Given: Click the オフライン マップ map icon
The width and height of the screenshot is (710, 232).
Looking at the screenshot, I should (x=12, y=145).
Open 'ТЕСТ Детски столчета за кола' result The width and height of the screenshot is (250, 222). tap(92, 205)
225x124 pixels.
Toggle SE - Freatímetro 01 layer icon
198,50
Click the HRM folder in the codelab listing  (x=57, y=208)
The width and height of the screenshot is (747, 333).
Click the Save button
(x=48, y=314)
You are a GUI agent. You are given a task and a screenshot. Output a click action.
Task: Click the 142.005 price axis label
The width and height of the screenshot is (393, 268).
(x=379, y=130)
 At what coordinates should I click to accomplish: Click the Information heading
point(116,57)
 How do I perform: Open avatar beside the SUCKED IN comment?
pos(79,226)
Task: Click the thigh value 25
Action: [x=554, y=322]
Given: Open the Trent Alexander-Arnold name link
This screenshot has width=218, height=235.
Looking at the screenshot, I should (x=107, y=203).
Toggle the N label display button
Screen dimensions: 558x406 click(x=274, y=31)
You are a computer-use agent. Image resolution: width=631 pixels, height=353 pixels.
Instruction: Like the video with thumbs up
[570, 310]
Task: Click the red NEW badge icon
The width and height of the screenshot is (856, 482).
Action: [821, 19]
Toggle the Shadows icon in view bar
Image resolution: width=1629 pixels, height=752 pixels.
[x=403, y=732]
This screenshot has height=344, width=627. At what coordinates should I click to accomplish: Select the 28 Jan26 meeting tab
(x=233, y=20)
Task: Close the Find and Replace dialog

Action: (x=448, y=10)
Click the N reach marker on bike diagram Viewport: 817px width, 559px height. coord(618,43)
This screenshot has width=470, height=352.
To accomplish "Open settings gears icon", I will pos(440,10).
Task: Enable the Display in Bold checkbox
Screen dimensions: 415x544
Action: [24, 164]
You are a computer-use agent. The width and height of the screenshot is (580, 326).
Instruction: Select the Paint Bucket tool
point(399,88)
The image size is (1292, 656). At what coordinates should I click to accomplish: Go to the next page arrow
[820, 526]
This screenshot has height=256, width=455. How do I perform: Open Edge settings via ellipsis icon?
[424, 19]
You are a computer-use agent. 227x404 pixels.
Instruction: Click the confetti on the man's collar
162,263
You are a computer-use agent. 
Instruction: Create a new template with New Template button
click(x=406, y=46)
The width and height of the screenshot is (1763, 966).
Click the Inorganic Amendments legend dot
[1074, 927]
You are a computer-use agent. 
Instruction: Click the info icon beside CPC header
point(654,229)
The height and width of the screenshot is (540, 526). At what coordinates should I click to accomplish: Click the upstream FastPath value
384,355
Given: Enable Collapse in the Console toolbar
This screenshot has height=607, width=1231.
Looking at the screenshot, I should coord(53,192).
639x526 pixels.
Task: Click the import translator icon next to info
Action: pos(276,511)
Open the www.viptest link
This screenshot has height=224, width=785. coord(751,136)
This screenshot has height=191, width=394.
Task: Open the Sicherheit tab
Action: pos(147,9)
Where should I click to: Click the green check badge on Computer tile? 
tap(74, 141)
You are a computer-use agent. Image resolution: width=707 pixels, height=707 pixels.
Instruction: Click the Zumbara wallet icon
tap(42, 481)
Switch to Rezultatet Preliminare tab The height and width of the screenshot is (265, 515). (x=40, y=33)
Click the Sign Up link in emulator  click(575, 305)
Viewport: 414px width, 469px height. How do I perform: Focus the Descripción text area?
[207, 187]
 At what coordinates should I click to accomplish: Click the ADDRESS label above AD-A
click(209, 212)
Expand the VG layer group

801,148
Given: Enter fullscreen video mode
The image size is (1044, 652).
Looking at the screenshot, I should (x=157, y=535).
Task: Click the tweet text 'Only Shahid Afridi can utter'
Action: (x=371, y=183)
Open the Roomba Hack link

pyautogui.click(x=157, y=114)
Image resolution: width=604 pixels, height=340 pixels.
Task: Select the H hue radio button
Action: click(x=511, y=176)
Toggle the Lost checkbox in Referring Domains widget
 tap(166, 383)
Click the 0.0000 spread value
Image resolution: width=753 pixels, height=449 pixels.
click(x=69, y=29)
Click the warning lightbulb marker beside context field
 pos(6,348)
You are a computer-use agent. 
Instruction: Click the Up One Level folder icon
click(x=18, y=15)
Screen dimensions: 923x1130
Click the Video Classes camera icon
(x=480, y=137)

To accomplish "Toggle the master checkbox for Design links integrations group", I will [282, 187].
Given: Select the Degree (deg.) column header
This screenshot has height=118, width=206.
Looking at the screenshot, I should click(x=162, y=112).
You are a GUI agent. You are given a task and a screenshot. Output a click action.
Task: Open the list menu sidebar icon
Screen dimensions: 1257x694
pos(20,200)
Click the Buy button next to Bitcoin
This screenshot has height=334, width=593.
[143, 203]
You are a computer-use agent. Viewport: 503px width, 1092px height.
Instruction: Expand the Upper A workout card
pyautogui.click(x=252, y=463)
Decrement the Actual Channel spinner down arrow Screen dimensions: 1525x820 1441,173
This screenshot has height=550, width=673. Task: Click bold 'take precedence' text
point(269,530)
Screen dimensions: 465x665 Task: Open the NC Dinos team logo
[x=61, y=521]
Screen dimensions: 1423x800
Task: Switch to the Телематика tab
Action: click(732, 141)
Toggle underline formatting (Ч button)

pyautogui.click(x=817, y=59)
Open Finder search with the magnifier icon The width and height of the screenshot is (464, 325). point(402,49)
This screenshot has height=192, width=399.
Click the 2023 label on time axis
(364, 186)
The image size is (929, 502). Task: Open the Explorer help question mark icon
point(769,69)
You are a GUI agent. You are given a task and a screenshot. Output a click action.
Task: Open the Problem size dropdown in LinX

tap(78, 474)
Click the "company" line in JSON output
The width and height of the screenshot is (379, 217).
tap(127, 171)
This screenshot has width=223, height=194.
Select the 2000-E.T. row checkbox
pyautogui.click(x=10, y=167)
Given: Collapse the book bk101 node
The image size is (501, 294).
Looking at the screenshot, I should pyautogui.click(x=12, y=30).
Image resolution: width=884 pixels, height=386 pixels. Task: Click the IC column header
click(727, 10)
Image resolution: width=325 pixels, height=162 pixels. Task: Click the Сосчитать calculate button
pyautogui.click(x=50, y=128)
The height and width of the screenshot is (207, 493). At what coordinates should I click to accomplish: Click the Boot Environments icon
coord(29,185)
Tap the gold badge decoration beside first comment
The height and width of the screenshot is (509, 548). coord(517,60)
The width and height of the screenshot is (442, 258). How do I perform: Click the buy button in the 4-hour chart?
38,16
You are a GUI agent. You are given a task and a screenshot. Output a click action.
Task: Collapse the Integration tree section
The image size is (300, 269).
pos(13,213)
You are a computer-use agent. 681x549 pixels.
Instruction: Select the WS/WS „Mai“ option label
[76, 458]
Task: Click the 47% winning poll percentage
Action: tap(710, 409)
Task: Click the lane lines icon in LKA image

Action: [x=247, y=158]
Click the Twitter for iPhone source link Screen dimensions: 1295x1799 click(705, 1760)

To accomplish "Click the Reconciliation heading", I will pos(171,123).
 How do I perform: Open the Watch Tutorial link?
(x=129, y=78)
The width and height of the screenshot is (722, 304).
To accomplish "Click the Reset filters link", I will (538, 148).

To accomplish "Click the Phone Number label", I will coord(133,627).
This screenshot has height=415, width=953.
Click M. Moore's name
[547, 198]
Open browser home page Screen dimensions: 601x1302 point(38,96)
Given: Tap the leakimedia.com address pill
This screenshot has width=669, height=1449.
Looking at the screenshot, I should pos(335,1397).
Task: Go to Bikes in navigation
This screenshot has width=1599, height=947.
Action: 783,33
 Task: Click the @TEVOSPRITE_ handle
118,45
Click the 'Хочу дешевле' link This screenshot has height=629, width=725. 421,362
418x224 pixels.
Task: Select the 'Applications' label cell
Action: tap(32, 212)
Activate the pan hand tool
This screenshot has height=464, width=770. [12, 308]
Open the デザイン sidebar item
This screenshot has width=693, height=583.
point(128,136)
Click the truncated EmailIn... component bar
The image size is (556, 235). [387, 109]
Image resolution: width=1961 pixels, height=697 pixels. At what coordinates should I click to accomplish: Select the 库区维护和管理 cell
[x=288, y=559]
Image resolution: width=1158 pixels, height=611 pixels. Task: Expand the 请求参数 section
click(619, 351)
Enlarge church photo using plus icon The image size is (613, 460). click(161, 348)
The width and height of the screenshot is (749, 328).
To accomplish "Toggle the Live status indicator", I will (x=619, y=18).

■ ■ ■ ■

Goal of the exercise —
Please copy the lines in the records above between the one holding "This screenshot has width=470, height=352." and the one holding "Given: Enable Collapse in the Console toolbar", inclusive, exactly and with no other line.

Exercise output —
This screenshot has width=470, height=352.
To accomplish "Open settings gears icon", I will pos(440,10).
Task: Enable the Display in Bold checkbox
Screen dimensions: 415x544
Action: [24, 164]
You are a computer-use agent. The width and height of the screenshot is (580, 326).
Instruction: Select the Paint Bucket tool
point(399,88)
The image size is (1292, 656). At what coordinates should I click to accomplish: Go to the next page arrow
[820, 526]
This screenshot has height=256, width=455. How do I perform: Open Edge settings via ellipsis icon?
[424, 19]
You are a computer-use agent. 227x404 pixels.
Instruction: Click the confetti on the man's collar
162,263
You are a computer-use agent. 
Instruction: Create a new template with New Template button
click(x=406, y=46)
The width and height of the screenshot is (1763, 966).
Click the Inorganic Amendments legend dot
[1074, 927]
You are a computer-use agent. 
Instruction: Click the info icon beside CPC header
point(654,229)
The height and width of the screenshot is (540, 526). At what coordinates should I click to accomplish: Click the upstream FastPath value
384,355
Given: Enable Collapse in the Console toolbar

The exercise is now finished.